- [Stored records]
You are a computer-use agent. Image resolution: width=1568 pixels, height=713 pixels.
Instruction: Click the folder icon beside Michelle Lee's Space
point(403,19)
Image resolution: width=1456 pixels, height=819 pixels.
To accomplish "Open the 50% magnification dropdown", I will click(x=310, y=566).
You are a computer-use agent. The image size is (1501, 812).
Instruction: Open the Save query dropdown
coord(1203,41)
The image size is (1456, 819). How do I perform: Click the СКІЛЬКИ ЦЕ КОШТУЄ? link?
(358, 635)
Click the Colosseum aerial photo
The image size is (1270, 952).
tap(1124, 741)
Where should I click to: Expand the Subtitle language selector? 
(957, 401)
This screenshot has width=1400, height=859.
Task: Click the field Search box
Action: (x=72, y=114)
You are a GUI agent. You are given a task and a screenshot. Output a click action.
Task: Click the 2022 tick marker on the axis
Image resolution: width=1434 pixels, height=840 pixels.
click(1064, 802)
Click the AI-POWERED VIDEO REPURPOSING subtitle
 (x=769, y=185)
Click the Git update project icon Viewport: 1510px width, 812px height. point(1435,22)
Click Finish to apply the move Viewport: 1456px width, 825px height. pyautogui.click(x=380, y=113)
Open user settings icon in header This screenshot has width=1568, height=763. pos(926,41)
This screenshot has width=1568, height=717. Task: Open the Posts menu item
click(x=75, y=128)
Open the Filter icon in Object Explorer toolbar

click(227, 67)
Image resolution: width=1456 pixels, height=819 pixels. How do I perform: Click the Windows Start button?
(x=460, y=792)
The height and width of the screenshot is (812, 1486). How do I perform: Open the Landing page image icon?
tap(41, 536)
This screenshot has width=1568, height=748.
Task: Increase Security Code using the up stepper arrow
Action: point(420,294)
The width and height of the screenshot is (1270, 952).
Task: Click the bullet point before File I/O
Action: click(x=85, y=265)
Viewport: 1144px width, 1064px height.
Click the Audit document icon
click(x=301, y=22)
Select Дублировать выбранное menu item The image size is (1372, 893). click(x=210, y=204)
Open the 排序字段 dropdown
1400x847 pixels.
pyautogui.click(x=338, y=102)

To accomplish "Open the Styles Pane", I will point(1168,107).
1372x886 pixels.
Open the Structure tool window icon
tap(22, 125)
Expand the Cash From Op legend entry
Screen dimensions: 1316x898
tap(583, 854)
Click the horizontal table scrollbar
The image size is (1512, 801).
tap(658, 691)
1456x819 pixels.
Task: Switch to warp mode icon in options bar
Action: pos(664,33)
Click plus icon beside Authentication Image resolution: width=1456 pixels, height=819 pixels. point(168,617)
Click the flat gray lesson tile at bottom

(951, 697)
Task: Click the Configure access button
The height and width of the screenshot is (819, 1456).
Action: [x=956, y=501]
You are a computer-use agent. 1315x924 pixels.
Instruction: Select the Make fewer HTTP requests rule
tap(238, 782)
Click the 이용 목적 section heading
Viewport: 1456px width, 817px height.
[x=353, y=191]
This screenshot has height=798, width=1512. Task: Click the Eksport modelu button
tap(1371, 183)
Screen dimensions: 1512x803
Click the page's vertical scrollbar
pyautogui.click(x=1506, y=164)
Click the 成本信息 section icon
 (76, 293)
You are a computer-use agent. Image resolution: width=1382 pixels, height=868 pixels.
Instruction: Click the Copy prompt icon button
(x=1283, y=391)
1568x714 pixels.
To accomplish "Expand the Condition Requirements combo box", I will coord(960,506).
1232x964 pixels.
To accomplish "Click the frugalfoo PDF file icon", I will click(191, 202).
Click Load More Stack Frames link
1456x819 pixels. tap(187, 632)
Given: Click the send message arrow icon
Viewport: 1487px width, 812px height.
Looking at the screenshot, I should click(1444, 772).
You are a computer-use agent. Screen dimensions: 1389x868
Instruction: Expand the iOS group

- [Activity]
In full and exactly as written, repeat the data.

- [Result]
You are a computer-use agent. Image resolution: width=1568 pixels, height=713 pixels.
Instruction: Click the folder icon beside Michelle Lee's Space
point(403,19)
Image resolution: width=1456 pixels, height=819 pixels.
To accomplish "Open the 50% magnification dropdown", I will click(x=310, y=566).
You are a computer-use agent. The image size is (1501, 812).
Instruction: Open the Save query dropdown
coord(1203,41)
The image size is (1456, 819). How do I perform: Click the СКІЛЬКИ ЦЕ КОШТУЄ? link?
(358, 635)
Click the Colosseum aerial photo
The image size is (1270, 952).
tap(1124, 741)
Where should I click to: Expand the Subtitle language selector? 
(957, 401)
This screenshot has width=1400, height=859.
Task: Click the field Search box
Action: (x=72, y=114)
You are a GUI agent. You are given a task and a screenshot. Output a click action.
Task: Click the 2022 tick marker on the axis
Image resolution: width=1434 pixels, height=840 pixels.
click(1064, 802)
Click the AI-POWERED VIDEO REPURPOSING subtitle
 (x=769, y=185)
Click the Git update project icon Viewport: 1510px width, 812px height. point(1435,22)
Click Finish to apply the move Viewport: 1456px width, 825px height. pyautogui.click(x=380, y=113)
Open user settings icon in header This screenshot has width=1568, height=763. pos(926,41)
This screenshot has width=1568, height=717. Task: Open the Posts menu item
click(x=75, y=128)
Open the Filter icon in Object Explorer toolbar

click(227, 67)
Image resolution: width=1456 pixels, height=819 pixels. How do I perform: Click the Windows Start button?
(x=460, y=792)
The height and width of the screenshot is (812, 1486). How do I perform: Open the Landing page image icon?
tap(41, 536)
This screenshot has width=1568, height=748.
Task: Increase Security Code using the up stepper arrow
Action: point(420,294)
The width and height of the screenshot is (1270, 952).
Task: Click the bullet point before File I/O
Action: click(x=85, y=265)
Viewport: 1144px width, 1064px height.
Click the Audit document icon
click(x=301, y=22)
Select Дублировать выбранное menu item The image size is (1372, 893). click(x=210, y=204)
Open the 排序字段 dropdown
1400x847 pixels.
pyautogui.click(x=338, y=102)

To accomplish "Open the Styles Pane", I will point(1168,107).
1372x886 pixels.
Open the Structure tool window icon
tap(22, 125)
Expand the Cash From Op legend entry
Screen dimensions: 1316x898
tap(583, 854)
Click the horizontal table scrollbar
The image size is (1512, 801).
tap(658, 691)
1456x819 pixels.
Task: Switch to warp mode icon in options bar
Action: pos(664,33)
Click plus icon beside Authentication Image resolution: width=1456 pixels, height=819 pixels. point(168,617)
Click the flat gray lesson tile at bottom

(951, 697)
Task: Click the Configure access button
The height and width of the screenshot is (819, 1456).
Action: [x=956, y=501]
You are a computer-use agent. 1315x924 pixels.
Instruction: Select the Make fewer HTTP requests rule
tap(238, 782)
Click the 이용 목적 section heading
Viewport: 1456px width, 817px height.
[x=353, y=191]
This screenshot has height=798, width=1512. Task: Click the Eksport modelu button
tap(1371, 183)
Screen dimensions: 1512x803
Click the page's vertical scrollbar
pyautogui.click(x=1506, y=164)
Click the 成本信息 section icon
 (76, 293)
You are a computer-use agent. Image resolution: width=1382 pixels, height=868 pixels.
Instruction: Click the Copy prompt icon button
(x=1283, y=391)
1568x714 pixels.
To accomplish "Expand the Condition Requirements combo box", I will coord(960,506).
1232x964 pixels.
To accomplish "Click the frugalfoo PDF file icon", I will click(191, 202).
Click Load More Stack Frames link
1456x819 pixels. tap(187, 632)
Given: Click the send message arrow icon
Viewport: 1487px width, 812px height.
Looking at the screenshot, I should click(1444, 772).
You are a computer-use agent. Screen dimensions: 1389x868
Instruction: Expand the iOS group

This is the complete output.